As he's polishing the mix at the beginning of the set, the subs have already been handled. “I just crank them up until they thump,” he reports. “This band has a lot of tricks up their sleeve onstage to give me the low end that I need.” Although he won't cough up all of his tricks, he does point out that the bass parts being played on the Korg MS2000 by keyboardist Board and the sounds from the Moog Voyager are getting sent through the subs.

Haines has 33 inputs going into the board and about eight channels of outboard gear, which includes a TC-Helicon VoiceWorks, Eventide Eclipse, Yamaha SPX-990 and TC Electronics D2 and M1. The VoiceWorks is used for Fergie's vocals. “It helps round her sound out and makes her sound smoother. I also like it because it helps differentiate her voice from the guys; it gives a different characteristic to her voice,” he explains. “I do some pitch correction with it. When you're singing and dancing that much, you get out of breath by the end of the show, which is when the hits are, and she needs to be in tune for them. Sometimes it's more critical than others, but I like to have it just so it's there.”

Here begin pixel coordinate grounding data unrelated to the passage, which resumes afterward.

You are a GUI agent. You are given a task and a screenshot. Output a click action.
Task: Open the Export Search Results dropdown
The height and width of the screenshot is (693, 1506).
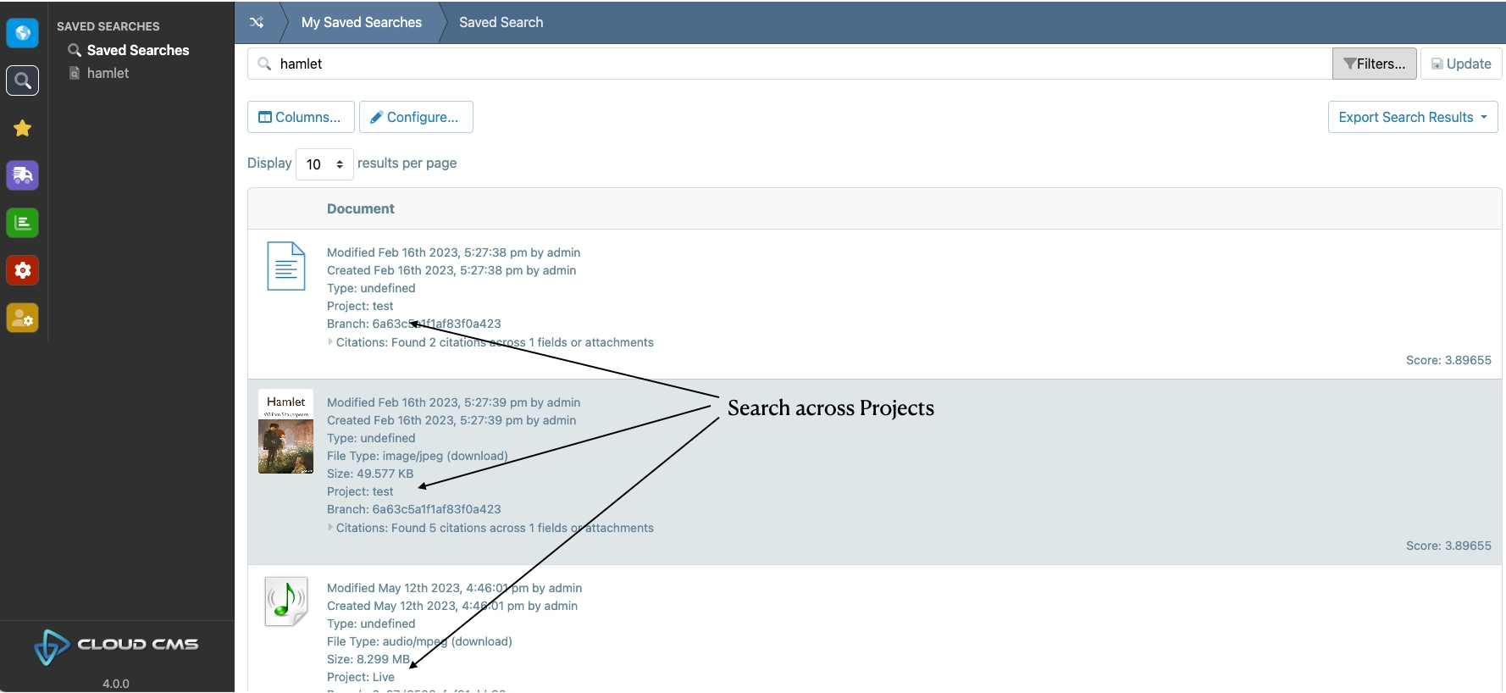pyautogui.click(x=1412, y=117)
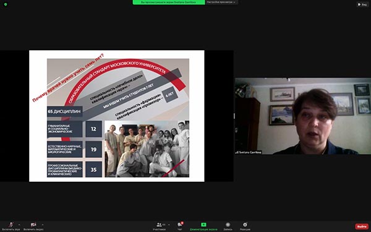This screenshot has width=371, height=232.
Task: Open the Чат chat panel
Action: [x=180, y=226]
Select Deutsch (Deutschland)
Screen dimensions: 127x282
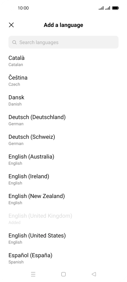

As for microphones, Haines uses a combination of a Beyer M88 TG with a Shure Beta 91 on the kick. “I really like that combination, but the problem is that the 88 is a ribbon microphone so it gets thrashed really quickly. It's just really flexible with those two kick mics; you can get the broad range of tones.” On toms, he'll use Shure SM98s; the top and bottom of the snare get Shure Beta 57s; bongos are miked with Sennheiser MD 421s; and for overheads, he uses a pair of Shure KSM44s. Shure Beta 57s are used on the guitars, a Shure SM58 is used on Izo's flute and saxophone, and a Sennheiser 421 on Board's trumpet.

On vocals, Haines has been using wireless Shure Beta 58s, but he's “thinking about switching to the Beta 87s because I like the EQ curve on those better,” he explains. “We've been having some trouble with wireless recently. Not so much RF, but with mics cutting out and batteries coming loose. The mics are overloading, too, when they scream into them.”

A Moog Voyager, Rhodes keyboard and the MPC get the DI treatment. Typically, Haines will use a Behringer Quad DI, but they are being repaired. So for tonight's show, they are using house DI — a Whirlwind Director — for those instruments. On the compression/limiter front, a rack of dbx 166s gets the call. Haines has his eye on an Aphex Dominator multiband compressor, which might just change the way he handles the live mix. “I'm interested in doing something like what DJs do: some filter effects on the fly with the band and doing some mix-minus stuff where you have the vocals untouched, but on the rest of the mix, you have filter effects.” Ah, does the band know this yet? “No,” he admits with a laugh. “I've talked to a few of the guys about it, but it's just something I'm toying with.”

Beyond technology, Haines is consistently challenged by the band's musical ability and their tendency to play beyond what's been recorded. From musician to emcee, the band likes to stretch during a live set. “The way they are playing [live] is not like the album, so I try to create something new with what they are doing,” Haines explains. “It's hard to create a studio sound with what they're doing onstage and they are not aiming for that — if they were, I would try to re-create it, but they are trying to go someplace different.

“I think that's what's always been really dynamic about a live Black Eyed Peas show: They don't just go up there and play the blueprint; they go up there and go off the deep end with it. So a lot of what I do is try to follow their lead or see where they're going.”


David John Farinella is a writer based in San Francisco.